If the governor of the Central Bank of Nigeria, Mallam Sanusi Lamido Sanusi, has his way, the nation would jettison the states, local governments and ministries which, according to him, are not viable.
To him, it has come to a time in the life of Nigeria that it must overhaul the structures that make the states spend about 96 per cent of their resources paying salaries and allowances as against making capital investments.
He also did not see the wisdom in the establishment of nine new federal universities when existing ones are crying for funds.
The CBN governor spoke yesterday during a book presentation in Kaduna, saying to retain the status quo is for Nigeria to remain underdeveloped.
“Ultimately, we will have to be confronted with the task of taking the difficult step of overhauling the political structures that we have”, Sanusi said while delivering a paper entitled, “Reinvigorating education in Nigeria: An essay in honour of Professor Adamu Baike.”
He added: “Do we need 36 states? Do we need the number of ministries that we have? Is an economy where states spends 96 percent of their revenue paying civil servant an economy that is likely to grow in the long run? These are difficult questions that we need to ask.

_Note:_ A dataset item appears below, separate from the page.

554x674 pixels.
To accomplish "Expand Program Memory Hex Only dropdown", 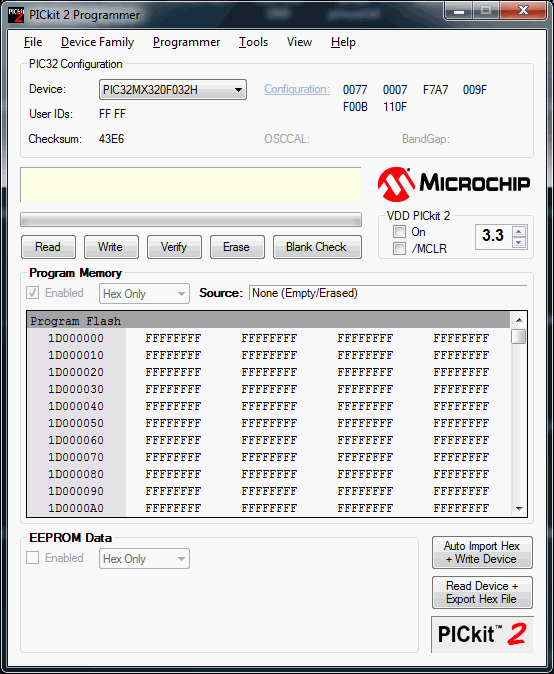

“We have created states and local governments and ministries as structures that are economically unviable and the result is that we do not have funding for infrastructure, we do not have funding for education; we do not have funding for health”.
Speaking on the government’s expenditure portfolio, Sanusi said: “I don’t know how many people know that 70 percent of the revenue of the federal government is spent paying salaries and overhead; leaving the rest 30 percent for 150 million Nigerians”.
What this means, according to him, is that there is no money for the provision infrastructural facilities by the various tiers of government, pointing out that in an emerging economy like Nigeria, a well designed educational policy should be an integral part of its development strategy.
According to him, the present development strategies should include measures to invest in human capital that facilitates the upgrading of industries and engender the economy to attain optimal resource utilization.
Noting the growth in the number of federal, state and private universities in the country in recent times, Sanusi said that “the recent decision of the federal government to establish nine additional universities will further increase the number of federal universities by 2011.
“It is not the place of the Central Bank governor to comment on education policy. But one wonders the wisdom behind creating new universities when the ones we have built are still suffering from underfunding”.